- EXTRACT PROVIDED
Thanks for the careful review and appreciation of MiniCPM. We are sorry about the confusion, and we will revise the paper carefully according to your suggestion.
- More Careful Comparison Between WSD and Cosine
- We show that WSD can perform on par with cosine on loss on smaller models at any data scale, which already serves as an important reason for switching to the WSD scheduler. However, we can not immediately provide a very rigorous comparison when the training data is very large in the current version. We will leave it for future work.
- Conflation of Contributions
- Thanks for pointing that out. Our paper mainly introduces mainly MiniCPM base models including their training strategy (WSD, hyper-parameter, two-stage training). These elements collectively contribute to the model's performance.
- We do think WSD is the most novel part. In the revision, we will make this core contribution clearer.
- For the other models, we mainly introduce them in the appendix (optional for reading). For these parts, it is more like a technical report that acknowledges all project members of our organization and also benefits relevant researchers.
- As for the vision part, we will remove the mention in the next revision. (During the submission of this work, we have not decided on whether to publish the vision paper).
- Notation N's Meaning
- Yes, your understanding is correct. We will make it clearer in the next revision.
- Writing Needs Improvement
- Thanks for pointing out the clear phrases. We have continued polishing the paper since our submission, and these improvements will be presented in the next revision.
Additionally, we list some of the recent implementations of our method in other powerful models as follows: (also see our comments to the last reviewer S8K9). We are impressed by the community's love of our method and the wide spread of it in such a short time.

- TASK SET
A: Answer these about the MiniCPM reply:
(i) Which part of the work do the authors call the most novel?
(ii) What will be removed from the next revision?
(iii) Where are the other models mainly introduced?
B: Extend the reply about MiniCPM past its final sentence.

- Stored records

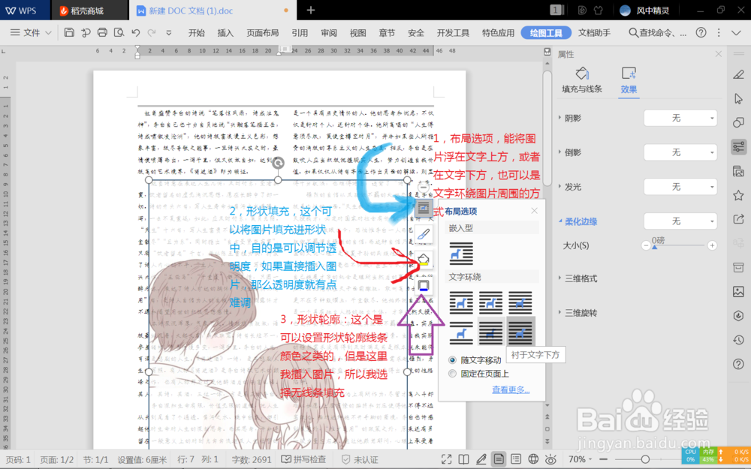Screen dimensions: 751x469
Task: Open web layout via the globe icon
Action: coord(534,458)
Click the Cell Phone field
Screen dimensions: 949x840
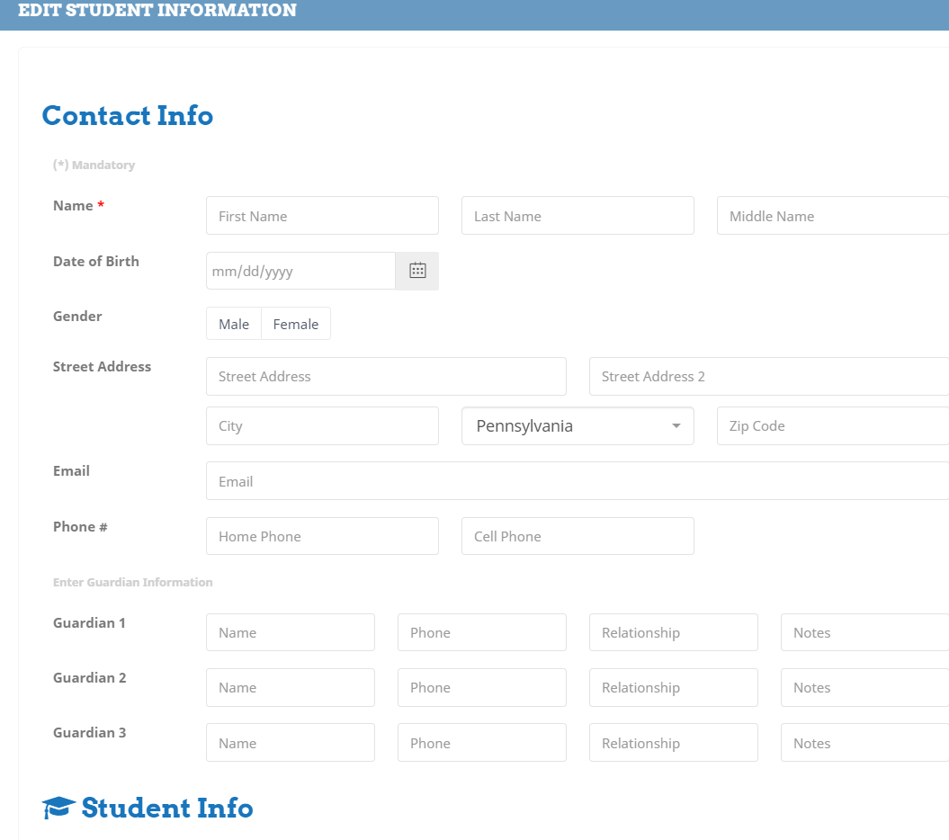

- ANSWERS
A:
(i) WSD.
(ii) The mention of the vision part.
(iii) In the appendix.

B:
[1] Shen et al. JetMoE: Reaching Llama2 Performance with 0.1M Dollars https://arxiv.org/abs/2404.07413
[2] Light-on. Passing the Torch: Training a Mamba Model for Smooth Handover. https://www.lighton.ai/blog/lighton-s-blog-4/passing-the-torch-training-a-mamba-model-for-smooth-handover-54
[3] Elie@Huggingface https://x.com/eliebakouch/status/1790772100585722088
[4] Glorioso et al. Zamba: A Compact 7B SSM Hybrid Model. https://arxiv.org/pdf/2405.16712
[5] MAP-Neo: Highly Capable and Transparent Bilingual Large Language Model Series https://arxiv.org/pdf/2405.19327
Thanks for answering the questions and concerns I have. I think I under-valued the demonstrated utility of WSD, so after considering some of these things I'm inclined to raise my score to a 7. I'm updating the review to reflect this.
Thanks for your appreciation! We hope more people know MiniCPM series and use WSD in their practice.
In this paper the authors present a family of smaller LLMs in the 1.2-2.4B range, MiniCPM, that perform comparably to 7-11B parameter models. Their main contribution is the methodology for obtaining such performance using so many fewer parameters, which is achieved primarily though a new staged learning rate scheduler, warmup-stable-decay (WSD), designed for the continual training/adaptation setting, and a corresponding training recipe. The models have been released, including intermediate checkpoints, under the Apache-2.0 license.
Reviewers agreed that the paper is reasonably well written and represents an interesting and impactful contribution, describing a new training recipe that allows for LLMs to perform competitively with respect to models that are 3-4x their size.